The provincial election is over. The federal election is ramping up. Does this seem like too much politics?
Frankly, our cynicism, our impatience with politics is not good for us. Get over it, catch your breath and get thinking about matters beyond the daily, ‘what’s for supper?’, ‘who’s picking the kids up?’ and the plethora of work-related items.
Will life under one party or another be any different for you?
That’s the question that candidates and their speech writers will try and answer in the next 35 days or so.
We often complain that our political leaders are short sighted, just aiming for votes to stay in power, or get into power.
What about us? How far-sighted will we, the voter, be?
Will we spot policies that will sustain our nation into the next 10, 20 or more years? Or will we gobble up policies that ease our own burdens next year? What are the tensions between those two perspectives?
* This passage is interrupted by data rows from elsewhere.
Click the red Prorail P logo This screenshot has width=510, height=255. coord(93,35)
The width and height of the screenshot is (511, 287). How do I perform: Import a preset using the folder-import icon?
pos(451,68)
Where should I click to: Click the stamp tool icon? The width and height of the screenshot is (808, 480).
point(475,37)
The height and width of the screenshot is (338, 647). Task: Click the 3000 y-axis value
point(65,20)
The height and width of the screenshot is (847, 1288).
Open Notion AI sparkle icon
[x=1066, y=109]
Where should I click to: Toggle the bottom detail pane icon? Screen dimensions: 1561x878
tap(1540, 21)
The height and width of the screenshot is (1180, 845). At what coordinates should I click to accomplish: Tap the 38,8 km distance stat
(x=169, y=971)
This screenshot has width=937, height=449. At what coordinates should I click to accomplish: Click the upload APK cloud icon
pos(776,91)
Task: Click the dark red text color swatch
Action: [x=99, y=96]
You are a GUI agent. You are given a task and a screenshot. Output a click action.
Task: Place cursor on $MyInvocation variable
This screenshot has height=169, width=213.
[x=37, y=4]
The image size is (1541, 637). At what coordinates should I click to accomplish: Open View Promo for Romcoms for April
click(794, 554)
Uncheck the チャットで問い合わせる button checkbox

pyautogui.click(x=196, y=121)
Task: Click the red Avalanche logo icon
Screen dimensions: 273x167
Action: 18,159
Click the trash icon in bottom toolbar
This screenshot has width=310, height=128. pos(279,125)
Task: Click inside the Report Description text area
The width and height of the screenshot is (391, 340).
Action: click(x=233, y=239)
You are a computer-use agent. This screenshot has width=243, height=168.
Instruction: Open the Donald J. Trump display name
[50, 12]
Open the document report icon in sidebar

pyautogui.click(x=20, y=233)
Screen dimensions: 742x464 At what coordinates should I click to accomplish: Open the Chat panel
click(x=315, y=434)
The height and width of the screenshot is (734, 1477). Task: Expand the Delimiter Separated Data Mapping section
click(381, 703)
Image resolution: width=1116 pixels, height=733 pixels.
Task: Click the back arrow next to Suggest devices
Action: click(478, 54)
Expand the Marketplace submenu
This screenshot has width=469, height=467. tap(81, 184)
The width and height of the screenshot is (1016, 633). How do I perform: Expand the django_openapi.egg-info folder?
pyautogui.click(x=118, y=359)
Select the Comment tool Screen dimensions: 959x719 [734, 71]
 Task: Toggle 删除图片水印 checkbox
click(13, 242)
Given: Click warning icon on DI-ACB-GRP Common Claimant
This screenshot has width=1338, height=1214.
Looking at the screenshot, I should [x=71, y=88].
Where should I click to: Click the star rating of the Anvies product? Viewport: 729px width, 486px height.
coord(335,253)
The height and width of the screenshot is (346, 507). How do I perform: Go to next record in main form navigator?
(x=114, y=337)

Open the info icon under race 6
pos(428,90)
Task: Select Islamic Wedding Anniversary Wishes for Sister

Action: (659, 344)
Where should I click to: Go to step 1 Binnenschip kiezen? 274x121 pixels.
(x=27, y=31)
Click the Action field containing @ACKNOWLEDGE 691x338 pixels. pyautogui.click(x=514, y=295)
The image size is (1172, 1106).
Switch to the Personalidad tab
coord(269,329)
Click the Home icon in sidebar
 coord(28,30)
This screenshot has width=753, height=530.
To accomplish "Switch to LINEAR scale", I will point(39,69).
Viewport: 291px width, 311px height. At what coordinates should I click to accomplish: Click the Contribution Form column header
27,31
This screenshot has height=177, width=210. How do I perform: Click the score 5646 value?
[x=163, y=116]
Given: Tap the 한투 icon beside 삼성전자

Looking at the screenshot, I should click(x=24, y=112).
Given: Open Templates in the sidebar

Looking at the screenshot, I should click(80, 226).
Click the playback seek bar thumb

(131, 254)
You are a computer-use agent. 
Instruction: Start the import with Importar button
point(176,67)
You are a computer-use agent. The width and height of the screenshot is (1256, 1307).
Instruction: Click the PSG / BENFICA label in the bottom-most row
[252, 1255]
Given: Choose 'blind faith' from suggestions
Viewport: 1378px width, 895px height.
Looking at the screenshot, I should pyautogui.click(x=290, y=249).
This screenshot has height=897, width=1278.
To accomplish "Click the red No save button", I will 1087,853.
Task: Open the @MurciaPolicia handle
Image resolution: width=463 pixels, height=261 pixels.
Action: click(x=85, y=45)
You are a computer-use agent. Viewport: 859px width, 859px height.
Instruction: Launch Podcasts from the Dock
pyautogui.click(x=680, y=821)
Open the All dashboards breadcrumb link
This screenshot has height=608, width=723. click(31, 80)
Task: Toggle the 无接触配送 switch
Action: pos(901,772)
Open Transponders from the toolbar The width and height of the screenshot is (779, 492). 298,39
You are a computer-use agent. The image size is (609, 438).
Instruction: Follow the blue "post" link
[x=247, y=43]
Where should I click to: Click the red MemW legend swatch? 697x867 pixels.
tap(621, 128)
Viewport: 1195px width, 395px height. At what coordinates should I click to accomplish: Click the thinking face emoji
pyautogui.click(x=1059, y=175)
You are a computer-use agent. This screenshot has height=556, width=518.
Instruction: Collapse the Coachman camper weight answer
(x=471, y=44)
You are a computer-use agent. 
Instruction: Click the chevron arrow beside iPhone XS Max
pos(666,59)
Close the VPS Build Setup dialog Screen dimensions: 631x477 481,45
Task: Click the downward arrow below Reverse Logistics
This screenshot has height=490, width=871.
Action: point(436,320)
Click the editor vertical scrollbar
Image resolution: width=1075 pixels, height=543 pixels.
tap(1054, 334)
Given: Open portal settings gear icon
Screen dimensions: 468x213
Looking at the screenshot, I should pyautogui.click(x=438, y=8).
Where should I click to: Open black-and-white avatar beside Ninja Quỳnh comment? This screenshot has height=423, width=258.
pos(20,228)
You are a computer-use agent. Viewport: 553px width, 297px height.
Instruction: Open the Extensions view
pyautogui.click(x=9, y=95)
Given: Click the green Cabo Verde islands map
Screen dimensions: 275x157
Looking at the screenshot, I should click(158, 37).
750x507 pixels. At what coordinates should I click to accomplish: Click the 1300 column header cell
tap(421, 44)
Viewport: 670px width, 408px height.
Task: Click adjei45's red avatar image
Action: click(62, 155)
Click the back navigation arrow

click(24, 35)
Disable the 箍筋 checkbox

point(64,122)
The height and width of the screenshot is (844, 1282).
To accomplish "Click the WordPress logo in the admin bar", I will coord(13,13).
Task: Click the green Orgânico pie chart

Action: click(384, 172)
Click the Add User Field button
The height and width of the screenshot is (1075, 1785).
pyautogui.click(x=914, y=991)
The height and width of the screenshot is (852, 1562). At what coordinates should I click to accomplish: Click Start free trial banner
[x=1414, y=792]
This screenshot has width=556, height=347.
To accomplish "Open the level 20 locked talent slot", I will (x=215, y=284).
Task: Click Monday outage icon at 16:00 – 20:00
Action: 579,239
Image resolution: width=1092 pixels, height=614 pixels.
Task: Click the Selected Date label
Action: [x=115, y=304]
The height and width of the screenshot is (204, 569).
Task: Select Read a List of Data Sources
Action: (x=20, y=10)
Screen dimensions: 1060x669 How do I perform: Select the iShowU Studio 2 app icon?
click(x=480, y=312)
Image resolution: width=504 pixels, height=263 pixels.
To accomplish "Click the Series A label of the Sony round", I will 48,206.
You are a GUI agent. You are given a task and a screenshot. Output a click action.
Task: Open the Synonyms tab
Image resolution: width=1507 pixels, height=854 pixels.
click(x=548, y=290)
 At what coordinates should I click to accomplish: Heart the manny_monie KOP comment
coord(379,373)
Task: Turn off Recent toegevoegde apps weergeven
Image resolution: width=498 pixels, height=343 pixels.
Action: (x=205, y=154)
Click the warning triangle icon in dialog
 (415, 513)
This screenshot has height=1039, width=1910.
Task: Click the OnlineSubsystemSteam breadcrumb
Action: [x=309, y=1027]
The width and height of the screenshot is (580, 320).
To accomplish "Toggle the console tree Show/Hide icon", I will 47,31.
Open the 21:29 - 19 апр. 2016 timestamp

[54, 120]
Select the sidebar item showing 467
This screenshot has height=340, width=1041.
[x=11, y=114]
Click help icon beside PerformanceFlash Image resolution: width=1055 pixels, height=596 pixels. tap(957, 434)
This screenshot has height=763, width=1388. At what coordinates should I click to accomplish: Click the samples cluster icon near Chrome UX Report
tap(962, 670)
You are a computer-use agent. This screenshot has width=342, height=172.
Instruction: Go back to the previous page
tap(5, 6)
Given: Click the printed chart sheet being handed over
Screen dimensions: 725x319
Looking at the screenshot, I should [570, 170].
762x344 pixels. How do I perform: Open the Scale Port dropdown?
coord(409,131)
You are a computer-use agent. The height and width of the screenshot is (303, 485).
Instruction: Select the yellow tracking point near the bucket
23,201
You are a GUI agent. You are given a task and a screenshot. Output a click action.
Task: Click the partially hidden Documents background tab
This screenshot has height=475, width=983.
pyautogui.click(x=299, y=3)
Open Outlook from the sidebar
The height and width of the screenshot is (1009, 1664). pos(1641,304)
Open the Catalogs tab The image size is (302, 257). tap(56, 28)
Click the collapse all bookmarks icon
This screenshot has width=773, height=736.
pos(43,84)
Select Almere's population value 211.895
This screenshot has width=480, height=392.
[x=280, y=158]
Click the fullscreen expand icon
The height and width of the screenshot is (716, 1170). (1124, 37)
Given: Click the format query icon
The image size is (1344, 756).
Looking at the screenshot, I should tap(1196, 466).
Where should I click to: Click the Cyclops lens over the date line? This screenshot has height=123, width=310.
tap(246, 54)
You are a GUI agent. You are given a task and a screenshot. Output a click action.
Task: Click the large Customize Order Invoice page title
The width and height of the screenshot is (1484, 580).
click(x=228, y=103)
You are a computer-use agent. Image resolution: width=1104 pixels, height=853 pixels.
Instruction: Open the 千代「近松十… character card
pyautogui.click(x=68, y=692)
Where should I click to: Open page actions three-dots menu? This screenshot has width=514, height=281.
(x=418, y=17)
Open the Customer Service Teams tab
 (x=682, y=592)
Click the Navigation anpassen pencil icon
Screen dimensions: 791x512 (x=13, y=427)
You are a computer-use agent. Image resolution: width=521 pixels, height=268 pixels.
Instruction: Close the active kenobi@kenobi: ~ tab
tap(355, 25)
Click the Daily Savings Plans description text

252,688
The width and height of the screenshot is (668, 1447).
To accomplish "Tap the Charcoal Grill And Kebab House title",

In our own lives there’s the tension between enjoying ourselves now, or saving for a rainy day. There’s struggle to develop a business so we, and the next generation, can enjoy a little more, later. And that’s the beauty of choice. We have choices to make.
We are 152 years into this democracy. Do we take our freedoms, our prosperity and our safety for granted?
Every Remembrance Day speakers implore us to value our hard-fought freedoms.
Our way of life, however, is much deeper and broader than winning a war against a demonized political system such as the two World Wars were about. It depends upon integrity at all levels.
In reality, with the exception of a few first-generation immigrants who have citizenship and can vote, almost everyone who will put pencil to ballot in the Oct. 21 Federal election knows no other way than the Canadian lifestyle.
Will our children and their children inherit this fine country complete with democratic and personal rights and the freedom to make the choices that we can make?
Let’s pay close attention to the candidates. Do they have vision that will protect Canada’s future?
We have a mere 30+ days to determine if a candidate, who may seem to have the right idea, has the courage and strength to actually make good on their promises.